Stored records
☆ ☆ ☆ ☆
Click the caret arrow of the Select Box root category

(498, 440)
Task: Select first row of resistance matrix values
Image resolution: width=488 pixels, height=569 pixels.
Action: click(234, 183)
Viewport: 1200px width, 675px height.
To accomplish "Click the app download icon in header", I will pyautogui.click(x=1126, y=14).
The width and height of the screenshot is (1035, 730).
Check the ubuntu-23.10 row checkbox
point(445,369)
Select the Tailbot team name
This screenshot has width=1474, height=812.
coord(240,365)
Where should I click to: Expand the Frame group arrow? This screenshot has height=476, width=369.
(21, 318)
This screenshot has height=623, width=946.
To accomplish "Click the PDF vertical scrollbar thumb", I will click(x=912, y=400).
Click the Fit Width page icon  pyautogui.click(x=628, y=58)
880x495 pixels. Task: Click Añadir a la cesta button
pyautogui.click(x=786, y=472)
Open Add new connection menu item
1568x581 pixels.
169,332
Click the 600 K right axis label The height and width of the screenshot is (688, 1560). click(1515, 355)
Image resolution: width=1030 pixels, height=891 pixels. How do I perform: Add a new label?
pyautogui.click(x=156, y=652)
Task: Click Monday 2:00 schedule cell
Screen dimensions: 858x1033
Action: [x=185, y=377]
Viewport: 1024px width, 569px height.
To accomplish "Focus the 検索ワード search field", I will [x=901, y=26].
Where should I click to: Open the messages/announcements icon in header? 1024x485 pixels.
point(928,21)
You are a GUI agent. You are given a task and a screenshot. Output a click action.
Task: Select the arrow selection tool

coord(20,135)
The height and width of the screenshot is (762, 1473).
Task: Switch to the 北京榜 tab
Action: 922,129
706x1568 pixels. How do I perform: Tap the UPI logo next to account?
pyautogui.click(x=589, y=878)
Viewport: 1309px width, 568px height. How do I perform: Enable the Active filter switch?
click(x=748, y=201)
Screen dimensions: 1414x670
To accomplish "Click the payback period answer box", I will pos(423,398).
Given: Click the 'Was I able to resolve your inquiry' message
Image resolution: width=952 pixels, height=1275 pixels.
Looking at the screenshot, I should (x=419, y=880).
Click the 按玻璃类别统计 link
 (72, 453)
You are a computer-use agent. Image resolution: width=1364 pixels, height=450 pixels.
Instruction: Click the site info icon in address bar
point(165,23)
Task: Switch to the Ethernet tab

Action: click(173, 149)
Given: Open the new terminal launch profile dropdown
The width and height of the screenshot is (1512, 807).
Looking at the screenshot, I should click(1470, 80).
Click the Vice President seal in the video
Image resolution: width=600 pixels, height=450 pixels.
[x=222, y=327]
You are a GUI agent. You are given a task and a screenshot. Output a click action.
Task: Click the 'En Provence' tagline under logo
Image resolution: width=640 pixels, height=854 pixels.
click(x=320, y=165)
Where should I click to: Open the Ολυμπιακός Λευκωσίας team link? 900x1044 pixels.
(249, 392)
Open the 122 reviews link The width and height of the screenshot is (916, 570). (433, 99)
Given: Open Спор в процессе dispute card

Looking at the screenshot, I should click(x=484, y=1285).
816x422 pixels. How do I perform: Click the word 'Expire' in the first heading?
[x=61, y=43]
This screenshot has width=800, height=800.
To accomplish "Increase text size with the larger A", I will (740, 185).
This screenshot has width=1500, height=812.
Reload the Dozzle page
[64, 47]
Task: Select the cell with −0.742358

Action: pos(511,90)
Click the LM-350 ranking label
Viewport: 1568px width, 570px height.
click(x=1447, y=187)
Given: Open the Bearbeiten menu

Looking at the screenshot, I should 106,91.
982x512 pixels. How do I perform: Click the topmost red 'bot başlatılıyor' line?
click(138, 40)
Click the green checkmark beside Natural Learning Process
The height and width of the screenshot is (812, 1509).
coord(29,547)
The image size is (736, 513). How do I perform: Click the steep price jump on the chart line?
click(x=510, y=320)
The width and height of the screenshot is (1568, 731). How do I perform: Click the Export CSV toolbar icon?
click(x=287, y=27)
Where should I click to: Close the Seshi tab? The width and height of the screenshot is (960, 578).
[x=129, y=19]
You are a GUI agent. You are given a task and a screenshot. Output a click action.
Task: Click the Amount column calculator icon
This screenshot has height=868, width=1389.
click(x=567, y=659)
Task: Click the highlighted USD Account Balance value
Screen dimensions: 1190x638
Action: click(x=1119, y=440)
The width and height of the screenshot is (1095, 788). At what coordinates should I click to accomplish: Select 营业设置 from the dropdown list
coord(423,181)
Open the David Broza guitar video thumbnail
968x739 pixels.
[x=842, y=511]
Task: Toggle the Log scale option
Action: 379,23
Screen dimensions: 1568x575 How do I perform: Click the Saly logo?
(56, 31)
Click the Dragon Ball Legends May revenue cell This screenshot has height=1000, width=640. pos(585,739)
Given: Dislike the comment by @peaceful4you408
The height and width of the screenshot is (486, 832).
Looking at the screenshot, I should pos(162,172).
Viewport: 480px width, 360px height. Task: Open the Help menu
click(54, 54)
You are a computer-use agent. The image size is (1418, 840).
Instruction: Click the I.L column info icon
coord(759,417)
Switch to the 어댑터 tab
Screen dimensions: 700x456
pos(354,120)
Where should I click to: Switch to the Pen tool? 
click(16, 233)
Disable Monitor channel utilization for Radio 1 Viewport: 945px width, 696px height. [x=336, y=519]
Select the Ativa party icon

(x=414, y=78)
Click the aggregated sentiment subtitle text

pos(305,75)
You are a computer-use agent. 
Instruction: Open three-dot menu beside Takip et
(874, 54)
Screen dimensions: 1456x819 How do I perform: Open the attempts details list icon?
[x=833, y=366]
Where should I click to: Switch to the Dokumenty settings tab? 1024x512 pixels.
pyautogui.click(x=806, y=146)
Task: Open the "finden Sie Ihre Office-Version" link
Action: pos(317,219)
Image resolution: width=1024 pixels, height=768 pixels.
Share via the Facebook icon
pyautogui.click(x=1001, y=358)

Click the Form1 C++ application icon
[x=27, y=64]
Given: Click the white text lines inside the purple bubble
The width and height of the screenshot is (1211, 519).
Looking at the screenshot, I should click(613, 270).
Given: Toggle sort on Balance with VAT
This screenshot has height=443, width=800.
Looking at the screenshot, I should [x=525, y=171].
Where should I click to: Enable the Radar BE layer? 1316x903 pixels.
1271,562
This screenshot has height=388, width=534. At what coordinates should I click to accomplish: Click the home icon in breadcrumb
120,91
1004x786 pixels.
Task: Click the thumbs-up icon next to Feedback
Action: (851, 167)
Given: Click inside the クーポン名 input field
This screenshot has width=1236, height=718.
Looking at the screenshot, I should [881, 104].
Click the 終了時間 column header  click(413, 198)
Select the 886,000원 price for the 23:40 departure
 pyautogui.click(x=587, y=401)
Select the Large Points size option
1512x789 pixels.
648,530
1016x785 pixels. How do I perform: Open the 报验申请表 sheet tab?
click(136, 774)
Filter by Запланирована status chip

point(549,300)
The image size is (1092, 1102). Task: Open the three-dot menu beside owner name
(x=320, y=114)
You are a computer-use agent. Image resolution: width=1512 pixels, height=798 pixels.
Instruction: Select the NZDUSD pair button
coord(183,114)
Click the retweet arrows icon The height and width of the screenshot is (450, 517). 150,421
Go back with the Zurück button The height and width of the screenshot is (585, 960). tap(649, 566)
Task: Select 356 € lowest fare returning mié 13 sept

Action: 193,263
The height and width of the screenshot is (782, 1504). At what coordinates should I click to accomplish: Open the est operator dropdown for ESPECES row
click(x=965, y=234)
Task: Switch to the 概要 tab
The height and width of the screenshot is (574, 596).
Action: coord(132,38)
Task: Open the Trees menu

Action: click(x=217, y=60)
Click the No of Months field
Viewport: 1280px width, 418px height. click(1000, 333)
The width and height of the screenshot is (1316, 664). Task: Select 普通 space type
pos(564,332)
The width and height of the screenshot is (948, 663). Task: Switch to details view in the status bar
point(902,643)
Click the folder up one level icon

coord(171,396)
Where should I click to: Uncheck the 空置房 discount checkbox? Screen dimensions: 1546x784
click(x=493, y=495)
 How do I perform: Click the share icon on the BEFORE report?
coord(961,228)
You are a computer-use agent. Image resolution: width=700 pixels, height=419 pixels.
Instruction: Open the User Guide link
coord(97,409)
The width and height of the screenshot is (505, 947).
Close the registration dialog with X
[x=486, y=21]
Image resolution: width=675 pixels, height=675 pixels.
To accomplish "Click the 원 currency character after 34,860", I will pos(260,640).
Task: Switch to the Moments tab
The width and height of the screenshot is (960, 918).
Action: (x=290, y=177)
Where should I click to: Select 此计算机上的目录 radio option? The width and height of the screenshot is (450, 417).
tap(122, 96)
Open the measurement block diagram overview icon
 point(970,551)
☆ ☆ ☆ ☆
Which lines of the data include the string "inside"? Find them and copy each one.

◆ **Exercise solution**:
Given: Click the white text lines inside the purple bubble
Given: Click inside the クーポン名 input field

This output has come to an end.